■ **THE PROBLEM**
Rewrite the part of the data that opens with the line containing "Select the ₹500 amount option" and closes with the line containing "Action: [x=379, y=191]", substituting "price" for "amount" and keeping everything else the same. Leave the pictures out of your answer.
begin SUPPLIED DATA
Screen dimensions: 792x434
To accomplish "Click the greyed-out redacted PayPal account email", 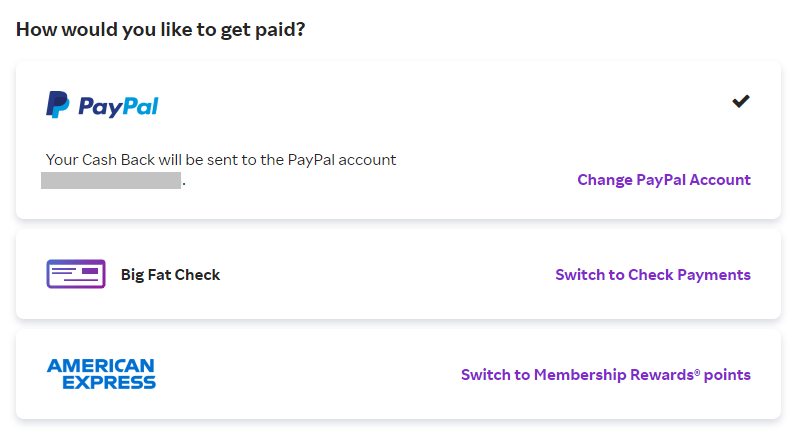I will (x=111, y=181).
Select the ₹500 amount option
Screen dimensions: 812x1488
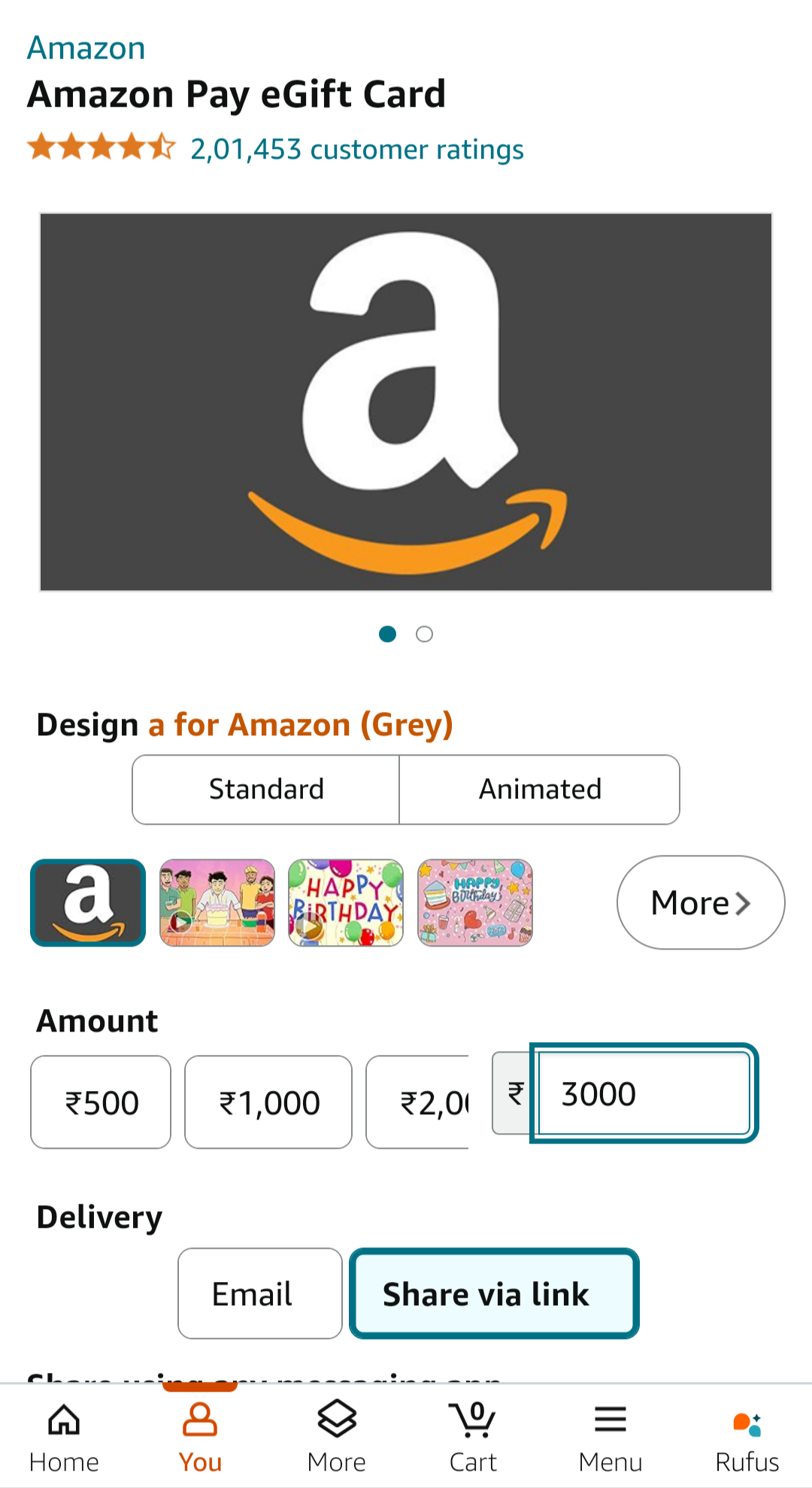click(101, 1102)
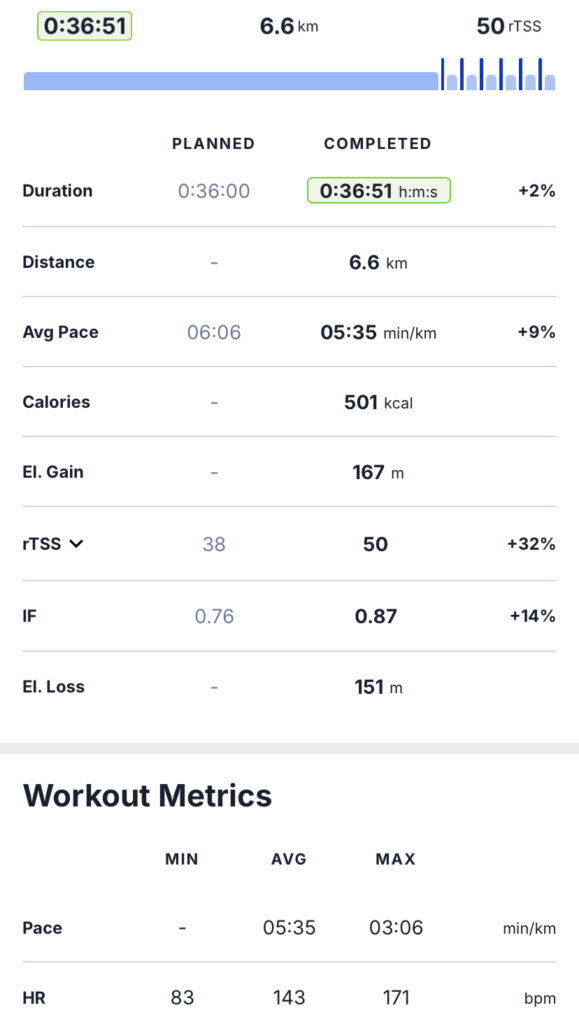The height and width of the screenshot is (1024, 579).
Task: Edit the completed Duration 0:36:51 field
Action: [x=379, y=191]
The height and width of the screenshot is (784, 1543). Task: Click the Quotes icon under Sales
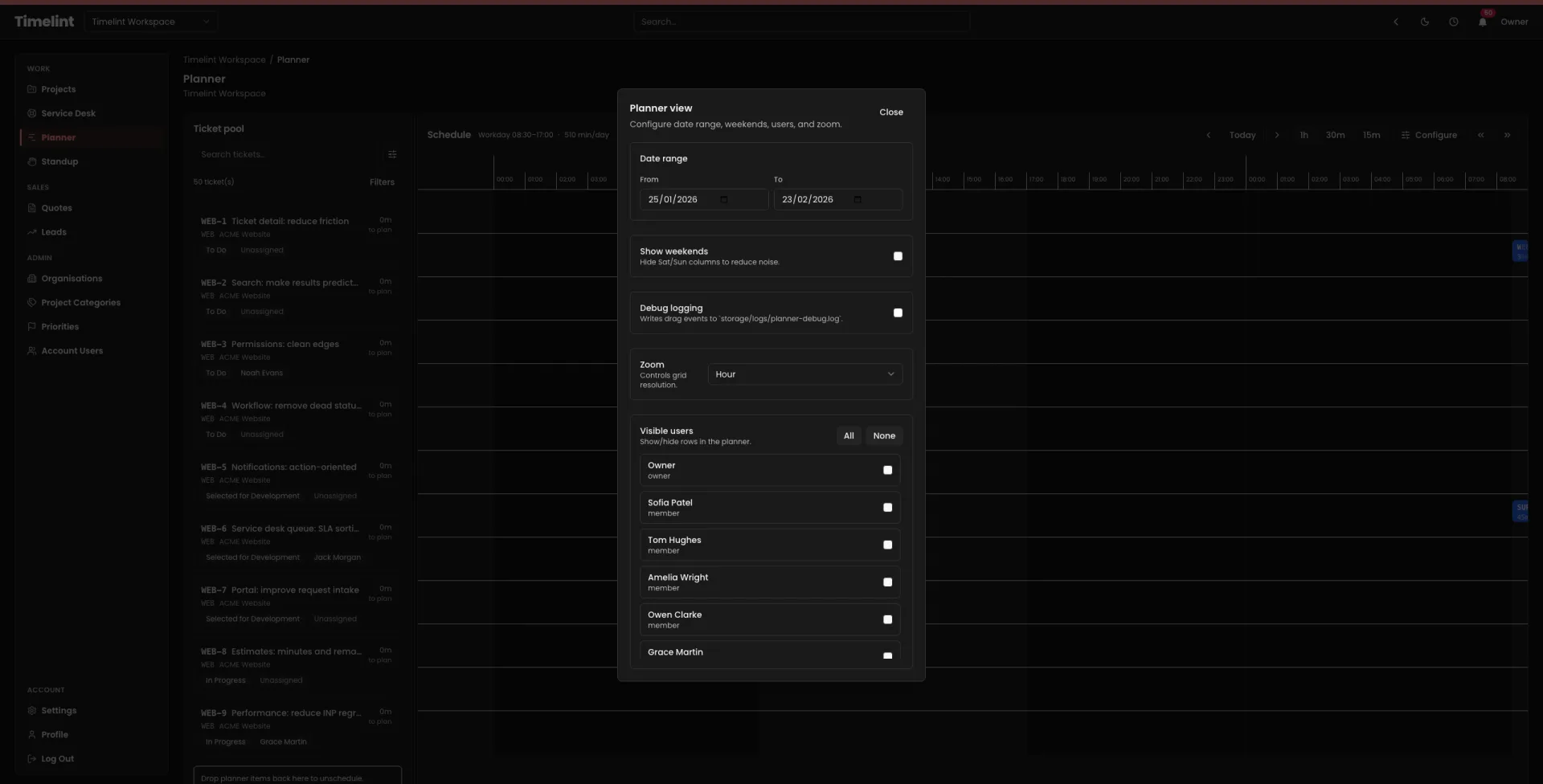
end SUPPLIED DATA
■ **WRITTEN REPLY**
Select the ₹500 price option
Screen dimensions: 812x1488
click(101, 1102)
The height and width of the screenshot is (1024, 579).
Task: Edit the completed Duration 0:36:51 field
Action: [x=379, y=191]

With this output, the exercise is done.